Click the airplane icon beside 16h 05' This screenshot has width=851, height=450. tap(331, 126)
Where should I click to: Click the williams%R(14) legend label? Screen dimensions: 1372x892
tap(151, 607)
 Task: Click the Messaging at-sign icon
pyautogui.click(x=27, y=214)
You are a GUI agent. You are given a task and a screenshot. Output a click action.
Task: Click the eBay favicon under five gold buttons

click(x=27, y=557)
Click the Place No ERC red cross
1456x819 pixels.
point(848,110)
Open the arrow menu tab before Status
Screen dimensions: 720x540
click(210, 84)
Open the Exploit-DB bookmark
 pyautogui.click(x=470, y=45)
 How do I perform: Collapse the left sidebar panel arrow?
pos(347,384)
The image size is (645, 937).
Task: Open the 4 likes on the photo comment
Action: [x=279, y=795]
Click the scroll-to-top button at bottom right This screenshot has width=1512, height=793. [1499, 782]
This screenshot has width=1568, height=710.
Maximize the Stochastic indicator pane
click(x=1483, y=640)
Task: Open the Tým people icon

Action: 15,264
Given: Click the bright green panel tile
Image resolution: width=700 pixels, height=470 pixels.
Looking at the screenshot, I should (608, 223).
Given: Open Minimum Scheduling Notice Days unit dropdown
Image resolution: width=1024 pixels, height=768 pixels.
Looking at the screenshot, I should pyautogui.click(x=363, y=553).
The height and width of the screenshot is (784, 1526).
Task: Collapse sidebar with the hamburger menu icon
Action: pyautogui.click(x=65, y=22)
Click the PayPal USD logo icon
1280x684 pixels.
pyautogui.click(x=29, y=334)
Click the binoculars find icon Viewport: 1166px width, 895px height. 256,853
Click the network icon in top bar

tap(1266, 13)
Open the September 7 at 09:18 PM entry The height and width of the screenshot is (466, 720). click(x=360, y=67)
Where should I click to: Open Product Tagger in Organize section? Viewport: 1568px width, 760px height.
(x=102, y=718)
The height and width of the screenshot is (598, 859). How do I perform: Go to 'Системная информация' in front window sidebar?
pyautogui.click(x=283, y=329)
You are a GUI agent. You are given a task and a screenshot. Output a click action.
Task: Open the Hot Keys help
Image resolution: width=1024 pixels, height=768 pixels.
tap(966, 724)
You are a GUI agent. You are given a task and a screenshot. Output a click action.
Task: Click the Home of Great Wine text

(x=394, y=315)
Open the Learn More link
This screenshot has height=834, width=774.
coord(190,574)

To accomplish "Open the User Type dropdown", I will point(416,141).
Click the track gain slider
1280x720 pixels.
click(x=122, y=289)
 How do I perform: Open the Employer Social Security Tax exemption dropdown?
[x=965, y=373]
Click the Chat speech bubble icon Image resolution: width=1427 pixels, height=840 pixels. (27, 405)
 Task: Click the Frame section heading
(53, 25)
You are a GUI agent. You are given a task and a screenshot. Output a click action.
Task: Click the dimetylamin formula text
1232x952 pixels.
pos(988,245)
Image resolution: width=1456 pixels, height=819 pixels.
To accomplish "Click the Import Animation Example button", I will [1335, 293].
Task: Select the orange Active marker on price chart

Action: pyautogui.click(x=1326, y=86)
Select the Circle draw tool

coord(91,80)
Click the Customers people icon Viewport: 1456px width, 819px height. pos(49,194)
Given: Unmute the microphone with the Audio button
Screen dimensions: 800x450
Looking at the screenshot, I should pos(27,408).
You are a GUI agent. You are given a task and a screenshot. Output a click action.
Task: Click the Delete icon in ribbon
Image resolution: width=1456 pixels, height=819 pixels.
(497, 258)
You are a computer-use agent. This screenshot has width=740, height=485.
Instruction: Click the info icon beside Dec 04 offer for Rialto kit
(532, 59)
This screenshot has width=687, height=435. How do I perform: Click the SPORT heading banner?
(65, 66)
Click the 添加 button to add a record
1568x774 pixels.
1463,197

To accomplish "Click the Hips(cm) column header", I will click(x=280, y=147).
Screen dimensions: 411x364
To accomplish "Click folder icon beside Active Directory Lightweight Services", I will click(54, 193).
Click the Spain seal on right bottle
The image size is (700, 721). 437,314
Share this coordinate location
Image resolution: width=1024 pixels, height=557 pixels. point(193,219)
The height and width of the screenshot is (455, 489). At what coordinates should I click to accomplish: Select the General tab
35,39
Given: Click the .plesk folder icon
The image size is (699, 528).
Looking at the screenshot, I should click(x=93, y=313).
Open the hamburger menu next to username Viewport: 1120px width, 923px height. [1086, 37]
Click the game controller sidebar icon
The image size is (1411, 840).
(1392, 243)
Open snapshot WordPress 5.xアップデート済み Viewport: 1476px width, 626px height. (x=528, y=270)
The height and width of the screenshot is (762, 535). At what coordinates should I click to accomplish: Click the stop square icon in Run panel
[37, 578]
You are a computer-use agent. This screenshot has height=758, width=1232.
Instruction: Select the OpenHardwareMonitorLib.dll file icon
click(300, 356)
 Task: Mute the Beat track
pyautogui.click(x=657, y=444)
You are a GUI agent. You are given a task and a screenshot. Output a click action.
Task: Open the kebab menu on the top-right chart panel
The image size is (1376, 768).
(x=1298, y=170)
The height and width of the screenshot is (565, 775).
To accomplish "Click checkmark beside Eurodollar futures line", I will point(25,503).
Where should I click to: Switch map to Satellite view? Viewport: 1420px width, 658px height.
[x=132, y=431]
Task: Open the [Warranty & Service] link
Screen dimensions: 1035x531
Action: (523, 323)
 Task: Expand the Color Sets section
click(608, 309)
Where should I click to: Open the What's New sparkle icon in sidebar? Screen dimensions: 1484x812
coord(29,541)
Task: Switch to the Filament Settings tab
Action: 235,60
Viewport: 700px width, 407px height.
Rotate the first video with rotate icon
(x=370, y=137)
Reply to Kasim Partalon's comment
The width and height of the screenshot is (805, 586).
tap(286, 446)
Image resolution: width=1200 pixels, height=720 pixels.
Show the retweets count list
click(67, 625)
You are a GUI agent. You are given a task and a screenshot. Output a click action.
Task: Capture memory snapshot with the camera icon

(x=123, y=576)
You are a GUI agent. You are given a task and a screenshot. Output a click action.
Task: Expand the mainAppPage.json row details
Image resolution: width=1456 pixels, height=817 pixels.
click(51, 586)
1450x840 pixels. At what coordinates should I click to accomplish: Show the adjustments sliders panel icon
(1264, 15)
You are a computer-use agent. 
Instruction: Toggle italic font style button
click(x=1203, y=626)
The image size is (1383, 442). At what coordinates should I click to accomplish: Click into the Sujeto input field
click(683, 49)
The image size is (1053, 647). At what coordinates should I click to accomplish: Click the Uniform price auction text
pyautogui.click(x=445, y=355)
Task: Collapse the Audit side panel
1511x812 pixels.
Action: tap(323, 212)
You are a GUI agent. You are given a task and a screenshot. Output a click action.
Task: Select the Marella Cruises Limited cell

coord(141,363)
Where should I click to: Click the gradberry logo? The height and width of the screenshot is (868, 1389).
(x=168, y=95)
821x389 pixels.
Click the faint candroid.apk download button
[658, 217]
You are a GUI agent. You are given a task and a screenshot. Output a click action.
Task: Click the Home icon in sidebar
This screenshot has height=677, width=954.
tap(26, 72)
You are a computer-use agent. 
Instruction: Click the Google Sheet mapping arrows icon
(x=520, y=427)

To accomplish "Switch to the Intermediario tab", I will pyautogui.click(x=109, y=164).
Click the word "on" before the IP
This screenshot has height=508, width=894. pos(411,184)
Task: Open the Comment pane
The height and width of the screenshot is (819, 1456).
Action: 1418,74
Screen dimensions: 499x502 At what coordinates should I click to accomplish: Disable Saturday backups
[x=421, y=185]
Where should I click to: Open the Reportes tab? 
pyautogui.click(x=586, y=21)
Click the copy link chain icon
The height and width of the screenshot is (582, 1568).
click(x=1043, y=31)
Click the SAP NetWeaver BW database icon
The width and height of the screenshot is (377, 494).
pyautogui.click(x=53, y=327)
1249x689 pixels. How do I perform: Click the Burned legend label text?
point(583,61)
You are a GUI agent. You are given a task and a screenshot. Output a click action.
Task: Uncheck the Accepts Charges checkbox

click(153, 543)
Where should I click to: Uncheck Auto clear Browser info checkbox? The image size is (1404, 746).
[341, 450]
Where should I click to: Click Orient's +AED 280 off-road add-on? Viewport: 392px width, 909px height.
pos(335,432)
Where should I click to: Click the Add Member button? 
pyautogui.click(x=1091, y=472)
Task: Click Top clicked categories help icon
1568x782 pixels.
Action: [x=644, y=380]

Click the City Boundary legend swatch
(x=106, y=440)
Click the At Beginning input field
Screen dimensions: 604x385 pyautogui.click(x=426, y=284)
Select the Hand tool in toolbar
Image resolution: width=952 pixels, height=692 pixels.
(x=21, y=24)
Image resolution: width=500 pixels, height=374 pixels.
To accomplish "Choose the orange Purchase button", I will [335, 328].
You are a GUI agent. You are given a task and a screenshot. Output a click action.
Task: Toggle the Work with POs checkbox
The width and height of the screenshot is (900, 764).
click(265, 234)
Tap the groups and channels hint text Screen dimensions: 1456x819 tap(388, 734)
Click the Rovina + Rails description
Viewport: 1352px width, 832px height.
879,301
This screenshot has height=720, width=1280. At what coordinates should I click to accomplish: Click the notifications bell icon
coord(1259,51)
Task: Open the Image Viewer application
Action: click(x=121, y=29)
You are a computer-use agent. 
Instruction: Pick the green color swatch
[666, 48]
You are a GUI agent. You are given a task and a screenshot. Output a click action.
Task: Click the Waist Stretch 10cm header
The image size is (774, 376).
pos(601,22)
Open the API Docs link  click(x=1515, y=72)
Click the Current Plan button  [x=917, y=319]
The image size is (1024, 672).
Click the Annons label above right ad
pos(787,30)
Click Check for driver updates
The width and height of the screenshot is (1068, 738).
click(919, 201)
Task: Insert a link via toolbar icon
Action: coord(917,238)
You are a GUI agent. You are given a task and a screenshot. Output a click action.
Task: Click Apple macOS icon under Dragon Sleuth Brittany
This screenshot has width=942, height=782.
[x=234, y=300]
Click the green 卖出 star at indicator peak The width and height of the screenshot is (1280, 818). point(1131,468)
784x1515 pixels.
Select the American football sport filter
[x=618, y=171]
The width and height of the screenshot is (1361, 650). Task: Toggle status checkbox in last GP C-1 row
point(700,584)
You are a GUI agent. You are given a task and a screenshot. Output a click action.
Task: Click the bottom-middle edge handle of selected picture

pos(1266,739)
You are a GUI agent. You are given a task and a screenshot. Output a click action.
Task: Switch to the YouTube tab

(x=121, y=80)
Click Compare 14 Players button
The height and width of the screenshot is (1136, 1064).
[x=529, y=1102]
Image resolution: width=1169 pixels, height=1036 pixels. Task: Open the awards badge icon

####

Display each line of the records in which the word "Show" appears, treating uppercase and lowercase letters as different.

Show the retweets count list
1450x840 pixels. At what coordinates should I click to accomplish: Show the adjustments sliders panel icon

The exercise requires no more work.